Jeff Vande Zande has had success with small press publishing, an experience which has helped him positively adjust his expectations about success. Jeff discusses that along with his thoughts on book signings and reaching your target audience.
1. Give me the “elevator pitch” for your book in five to ten sentences.
It’s a novel about poetry, Theodore Roethke, fathers and sons, and coming of age in America as an artist. It’s the story of a young man who comes back to his hometown after an absence, only to find that he hasn’t grown up as much as he thinks. Denver Hoptner graduated from the University of Michigan with a degree in writing poetry. He returns to his boyhood home in working-class Saginaw, Michigan, and discovers just how little the world of work cares about his degree. He struggles, too, to come to terms with his widower father. After he hears that there’s been a fire in the attic of poet Theodore Roethke’s boyhood home, Denver commits himself to saving the historical residence, even when no one else seems to care. It’s in action that he finds his true poetic self.
2. Why did you become an indie writer?
I didn’t really have luck with agents. I received a few letters that said something along the lines of “Beautiful writing, but not sure how to market this.” In my experiences with smaller presses, I just found that the editors were more interested in the “beautiful” part and didn’t worry so much about the marketing part. My experiences with small presses have been positive, if not overwhelmingly lucrative.
3. Have you been traditionally published? Why or why not?
I suppose getting published from a small press is “traditional” publishing, just on a reduced scale. So, yes, all of my books are traditionally published, but all from small presses.
4. Tell me about the marketing techniques you’ve used to sell your books. Which ones have been the most successful?
Most successful has been the face-to-face stuff, especially in a non-traditional setting. I’ve done book signings at art shows and at farmers markets in Saginaw, Michigan, and, since my book is connected to Saginaw, it’s done well . Interestingly, I don’t do very well when I do book signings at bookstores. I think traditional “book” people are suspicious of signings, especially by an unknown writer, but in a non-traditional setting, I’ve done very well. I also did a campaign where I contacted every library in Michigan to tell them about my book. That moved a few books, too. Winning an award helps. My book, American Poet, won the Stuart and Vernice Gross Award for Excellence in Writing from a Michigan Author. That was good publicity. Of course, I don’t know if you can call winning an award a “marketing technique.” On the whole, I find marketing to be much more work than writing the book.
5. Are there any marketing techniques you intentionally avoided or discontinued, and if so, why?

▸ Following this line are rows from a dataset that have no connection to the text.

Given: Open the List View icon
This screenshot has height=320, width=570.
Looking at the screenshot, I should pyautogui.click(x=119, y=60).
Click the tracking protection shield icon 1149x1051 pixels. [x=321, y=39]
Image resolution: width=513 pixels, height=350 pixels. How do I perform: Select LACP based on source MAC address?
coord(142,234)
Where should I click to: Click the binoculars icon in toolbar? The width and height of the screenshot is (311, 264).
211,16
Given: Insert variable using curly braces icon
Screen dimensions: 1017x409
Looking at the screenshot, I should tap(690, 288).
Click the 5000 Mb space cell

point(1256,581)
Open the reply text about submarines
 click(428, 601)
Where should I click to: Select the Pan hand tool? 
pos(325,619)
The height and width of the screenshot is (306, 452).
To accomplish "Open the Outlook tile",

I really don’t bother with bookstores anymore. On the whole, they don’t market their signings very well. People walk into the store, see me sitting at a table, and they look at me like I’m doing something dirty…like I’m sitting there with spleens for sale. I find in a bookstore I tend to sell one book an hour, and that’s just not worth it.
6. If you could do one thing differently in publishing your books, what would it be?
If I could, I would go back and lower my expectations so I could have enjoyed the whole thing more. It took me four books to finally get realistic expectations. What I mean is that a writer from a small press or through self-publishing should be extremely proud if he or she can sell 500 books in the first year. None of my books have done that so far, but American Poet is on the way to doing it, and I’m finally enjoying it. I think when my first novel came out from a tiny little press, I had delusions of 1000 copies selling in the first year. It ended up taking three years to sell 500 copies. Because I had unrealistic expectations, I didn’t enjoy the process or the fact that there were people at least buying the thing!
7. Indie authors face the challenge of marketing their books without the resources of traditional publishers. What advice do you have for an indie just starting out?
Get creative. Think of connections and audiences for the book. I wrote a book called Threatened Species, which was about a father about to lose a son to divorce. It also had a lot of fly fishing in it. Because of that, I was able to market to fly fishing shops and bookstores that specialize in angling books. That fly fishing angle helped me sell some books. So, get creative and work your book’s angle.
8. What are you currently working on?
Just started a new novel, another fly fishing one. Also, I’ll soon be adapting American Poet into a feature-length screenplay for a local filmmaker who wants to shoot it.
9. If you could market your brand – not just one particular book, but your overall brand of writing – in one sentence, what would it be?
Michigan setting with literary sensibilities.